Limitar vagas femininas em concurso público é inconstitucional. Restringir a participação de mulheres em concursos públicos viola a Constituição Federal e também afronta dispositivo da Constituição Estadual, cuja aplicação se estende aos municípios.

O que aconteceu

Restringir a participação de mulheres em concursos públicos viola a Constituição Federal e também afronta dispositivo da Constituição Estadual, cuja aplicação se estende aos municípios.

MagnificRedação da lei permitia interpretação incompatível com a Constituição Com esse entendimento, o Órgão Especial do Tribunal de Justiça de São Paulo determinou, por unanimidade, que o artigo 7º da Lei Complementar 67/09, de Santa Bárbara d’Oeste (SP), que destina 10% das vagas dos concursos públicos para cargos de Guarda Civil Municipal às mulheres, deve ser interpretado como patamar mínimo de reserva, não podendo constituir limite máximo de aprovação ou de provimento.

O colegiado também modulou os efeitos da decisão para preservar os certames promovidos durante a vigência da norma.

Por que importa

Os números em evidência (10%) ajudam a medir o impacto no dia a dia de empresas e leitores de Geral.

Consequência prática

A ação foi ajuizada pelo Ministério Público, que alegou que a norma pode ser interpretada como limitadora do acesso de mulheres às demais vagas dos concursos, violando os princípios constitucionais da igualdade, razoabilidade e eficiência, além do livre acesso aos cargos públicos.

Restrição indevida Em seu voto, o relator da ação, desembargador Campos Mello, observou que a redação adotada pela lei permite interpretação incompatível com a Constituição, caso se entenda que as mulheres podem concorrer apenas a 10% das vagas disponíveis nos concursos.

Ele explicou que “tal compreensão implicaria indevida limitação de acesso ao cargo público com fundamento exclusivo no gênero, circunstância vedada pelos arts.

5º, I, e 37, caput, da Constituição Federal, bem como pelo art.

Restringir a participação de mulheres em concursos públicos viola a Constituição Federal e também afronta dispositivo da Constituição Estadual, cuja aplicação se estende aos municípios. Com base em 10%, o movimento reforça a leitura de que decisões em Geral precisam ser acompanhadas com atenção aos dados e ao desfecho concreto.

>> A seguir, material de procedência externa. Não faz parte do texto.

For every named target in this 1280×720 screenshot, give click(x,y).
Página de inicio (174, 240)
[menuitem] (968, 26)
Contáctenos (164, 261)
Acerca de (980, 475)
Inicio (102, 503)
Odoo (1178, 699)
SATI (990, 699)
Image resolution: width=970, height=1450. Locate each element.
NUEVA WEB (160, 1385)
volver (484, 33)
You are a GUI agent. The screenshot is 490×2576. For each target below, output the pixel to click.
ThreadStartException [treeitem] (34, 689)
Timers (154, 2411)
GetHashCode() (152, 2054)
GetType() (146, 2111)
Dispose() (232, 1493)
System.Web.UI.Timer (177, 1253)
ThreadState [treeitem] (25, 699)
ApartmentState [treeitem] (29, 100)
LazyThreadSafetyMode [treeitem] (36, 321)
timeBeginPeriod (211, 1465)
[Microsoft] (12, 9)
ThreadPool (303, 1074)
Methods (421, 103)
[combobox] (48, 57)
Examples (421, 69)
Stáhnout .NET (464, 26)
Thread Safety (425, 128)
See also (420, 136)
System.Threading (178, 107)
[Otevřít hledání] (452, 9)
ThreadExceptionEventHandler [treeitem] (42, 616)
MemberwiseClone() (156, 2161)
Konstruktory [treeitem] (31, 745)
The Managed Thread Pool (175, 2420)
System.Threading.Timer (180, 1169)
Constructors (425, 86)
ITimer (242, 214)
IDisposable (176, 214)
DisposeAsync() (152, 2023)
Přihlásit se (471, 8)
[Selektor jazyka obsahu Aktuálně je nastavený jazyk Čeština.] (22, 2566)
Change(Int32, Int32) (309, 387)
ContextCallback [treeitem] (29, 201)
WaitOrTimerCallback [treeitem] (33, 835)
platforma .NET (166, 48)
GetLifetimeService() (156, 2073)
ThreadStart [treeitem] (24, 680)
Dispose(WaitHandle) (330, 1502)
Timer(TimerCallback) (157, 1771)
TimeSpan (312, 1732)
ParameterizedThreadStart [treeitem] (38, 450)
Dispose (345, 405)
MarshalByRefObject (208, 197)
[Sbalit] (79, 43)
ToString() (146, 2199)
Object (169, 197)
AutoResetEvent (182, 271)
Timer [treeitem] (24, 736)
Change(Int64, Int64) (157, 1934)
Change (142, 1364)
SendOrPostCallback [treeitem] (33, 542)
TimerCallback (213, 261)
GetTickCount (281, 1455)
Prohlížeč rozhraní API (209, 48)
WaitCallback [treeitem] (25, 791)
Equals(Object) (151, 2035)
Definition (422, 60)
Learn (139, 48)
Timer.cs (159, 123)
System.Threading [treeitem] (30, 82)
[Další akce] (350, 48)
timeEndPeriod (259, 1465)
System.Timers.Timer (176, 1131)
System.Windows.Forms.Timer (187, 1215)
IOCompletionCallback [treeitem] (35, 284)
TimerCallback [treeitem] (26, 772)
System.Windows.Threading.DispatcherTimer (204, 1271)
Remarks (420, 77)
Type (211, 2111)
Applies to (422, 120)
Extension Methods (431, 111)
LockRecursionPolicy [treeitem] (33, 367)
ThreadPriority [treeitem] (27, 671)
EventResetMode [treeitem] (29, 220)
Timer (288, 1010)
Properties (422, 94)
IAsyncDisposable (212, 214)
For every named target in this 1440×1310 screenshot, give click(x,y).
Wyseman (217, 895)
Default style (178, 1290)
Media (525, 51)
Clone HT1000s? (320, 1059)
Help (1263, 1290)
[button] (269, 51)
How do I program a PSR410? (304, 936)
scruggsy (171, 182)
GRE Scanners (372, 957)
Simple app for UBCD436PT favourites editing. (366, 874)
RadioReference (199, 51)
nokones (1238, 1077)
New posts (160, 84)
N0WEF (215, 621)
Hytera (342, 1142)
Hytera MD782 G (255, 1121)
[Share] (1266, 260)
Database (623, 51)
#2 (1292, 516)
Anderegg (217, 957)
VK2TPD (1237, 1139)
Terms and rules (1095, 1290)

MagnificRedação da lei permitia interpretação incompatível com a Constituição Com esse entendimento, o Órgão Especial do Tribunal de Justiça de São Paulo determinou, por unanimidade, que o artigo 7º da Lei Complementar 67/09, de Santa Bárbara d’Oeste (SP), que destina 10% das vagas dos concursos públicos para cargos de Guarda Civil Municipal às mulheres, deve ser interpretado como patamar mínimo de reserva, não podendo constituir limite máximo de aprovação ou de provimento. Com base em 10%, o movimento reforça a leitura de que decisões em Geral precisam ser acompanhadas com atenção aos dados e ao desfecho concreto.